The Exeter Book, inscribed in the 10th century, is a rare treasure. Many scholars consider it one of the building blocks of English literature. But it’s suffered damage along the way that goes far beyond the usual wear and tear. For one thing, one of the book’s previous owners used it as a cutting board. And an entirely different person used the book as a coaster, which left a literal lasting impression: a ring that soaked through the pages.
To understand how horrifying that is, it helps to know what the Exeter Book contains. Though the Anglo-Saxon period in England lasted for roughly six hundred years, not many Old English (think Beowulf) manuscripts from that era survived. As the longest and oldest of four manuscripts that contain poetry, the Exeter Book is a particularly crucial remnant of a once-rich oral tradition.
The Exeter Book has it all, though: religious odes, tragic elegies, and a surprising number of riddles where the punchlines are jokes about penises. For example: “A curiosity hangs by the thigh of a man, under its master’s cloak. It is pierced through in the front; it is stiff and hard and it has a good standing-place. When the man pulls up his own robe above his knee, he means to poke with the head of his hanging thing that familiar hole of matching length which he has often filled before.” (The “answer” is a key.)
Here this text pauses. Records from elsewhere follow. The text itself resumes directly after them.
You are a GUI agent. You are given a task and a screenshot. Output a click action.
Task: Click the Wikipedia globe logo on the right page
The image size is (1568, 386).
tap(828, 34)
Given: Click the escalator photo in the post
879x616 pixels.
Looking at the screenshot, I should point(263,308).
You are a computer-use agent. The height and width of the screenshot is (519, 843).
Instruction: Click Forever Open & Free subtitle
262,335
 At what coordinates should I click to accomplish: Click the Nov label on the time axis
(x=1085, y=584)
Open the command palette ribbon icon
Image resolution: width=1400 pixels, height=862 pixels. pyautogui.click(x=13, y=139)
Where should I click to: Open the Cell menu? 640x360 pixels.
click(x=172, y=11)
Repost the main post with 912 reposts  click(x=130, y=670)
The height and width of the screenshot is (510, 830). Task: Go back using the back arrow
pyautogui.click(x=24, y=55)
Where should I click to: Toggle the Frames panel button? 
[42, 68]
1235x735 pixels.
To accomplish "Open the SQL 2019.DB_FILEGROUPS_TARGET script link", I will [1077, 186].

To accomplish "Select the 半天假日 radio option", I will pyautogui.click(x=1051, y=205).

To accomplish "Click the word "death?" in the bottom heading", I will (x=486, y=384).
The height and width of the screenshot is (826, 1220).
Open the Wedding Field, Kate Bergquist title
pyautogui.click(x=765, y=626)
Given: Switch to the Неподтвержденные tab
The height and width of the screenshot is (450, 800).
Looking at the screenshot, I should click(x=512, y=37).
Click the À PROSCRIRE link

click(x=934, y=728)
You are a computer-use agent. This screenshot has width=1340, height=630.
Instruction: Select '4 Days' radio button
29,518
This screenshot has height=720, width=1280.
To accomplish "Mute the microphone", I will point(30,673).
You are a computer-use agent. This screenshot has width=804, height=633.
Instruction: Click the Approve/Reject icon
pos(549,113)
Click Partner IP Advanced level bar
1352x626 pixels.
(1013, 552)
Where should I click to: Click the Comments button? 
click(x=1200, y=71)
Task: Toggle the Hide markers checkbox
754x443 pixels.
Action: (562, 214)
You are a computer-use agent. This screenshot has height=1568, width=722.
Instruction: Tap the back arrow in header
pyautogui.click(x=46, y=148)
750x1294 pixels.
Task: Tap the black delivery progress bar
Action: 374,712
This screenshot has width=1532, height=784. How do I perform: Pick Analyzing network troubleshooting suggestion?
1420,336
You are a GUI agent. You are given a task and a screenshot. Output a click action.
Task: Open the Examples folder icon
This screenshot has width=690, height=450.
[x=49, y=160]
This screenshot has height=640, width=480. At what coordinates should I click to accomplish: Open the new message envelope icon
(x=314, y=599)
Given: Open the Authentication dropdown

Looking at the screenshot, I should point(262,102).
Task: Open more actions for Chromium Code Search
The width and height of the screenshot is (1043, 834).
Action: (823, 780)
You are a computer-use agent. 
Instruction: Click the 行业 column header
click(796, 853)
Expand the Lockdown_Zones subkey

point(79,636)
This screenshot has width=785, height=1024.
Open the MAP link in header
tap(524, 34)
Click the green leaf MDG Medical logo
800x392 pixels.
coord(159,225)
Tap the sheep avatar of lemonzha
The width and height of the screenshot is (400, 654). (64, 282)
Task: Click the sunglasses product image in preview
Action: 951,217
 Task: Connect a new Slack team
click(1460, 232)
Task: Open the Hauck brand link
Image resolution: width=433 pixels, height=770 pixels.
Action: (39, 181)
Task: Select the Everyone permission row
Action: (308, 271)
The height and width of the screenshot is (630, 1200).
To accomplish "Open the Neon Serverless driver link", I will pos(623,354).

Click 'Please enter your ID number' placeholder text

But it seems that at several points throughout history, the book fell into the hands of someone who didn’t appreciate it that much. While the first few pages of the book are missing, the opening pages that are intact have deep knife marks—which suggests that the book may have been used as a cutting board. Several folios of the book are stained with a circular ring that bled through the pages, too.
The most popular theory to date holds that someone set a beer down on the book’s unbound pages, staining it irreparably. Alternatively, it could have been a pot of glue.
It’s unclear who the culprits were, especially given that the book has spent most of its existence in the Exeter Cathedral library. According to Anglo-Saxon scholar Patrick W. Conner, Anglo-Saxon writing would have been incomprehensible to most people by the 13th century. The book went unread for centuries, and its large size apparently made it a useful countertop.
The book was practically rediscovered in the 19th century, thanks to increased interest in the Anglo-Saxons. The Exeter Book’s most famous fan, J.R.R. Tolkien, used a term from the book to define the fictional world of his legendary creation, The Lord of the Rings. In the poem Christ I, one line reads “Hail Earendel brightest of angels, / over Middle Earth sent to men.” Luckily for LOTR fans, whoever left their cup on the Exeter Book didn’t make a habit of it.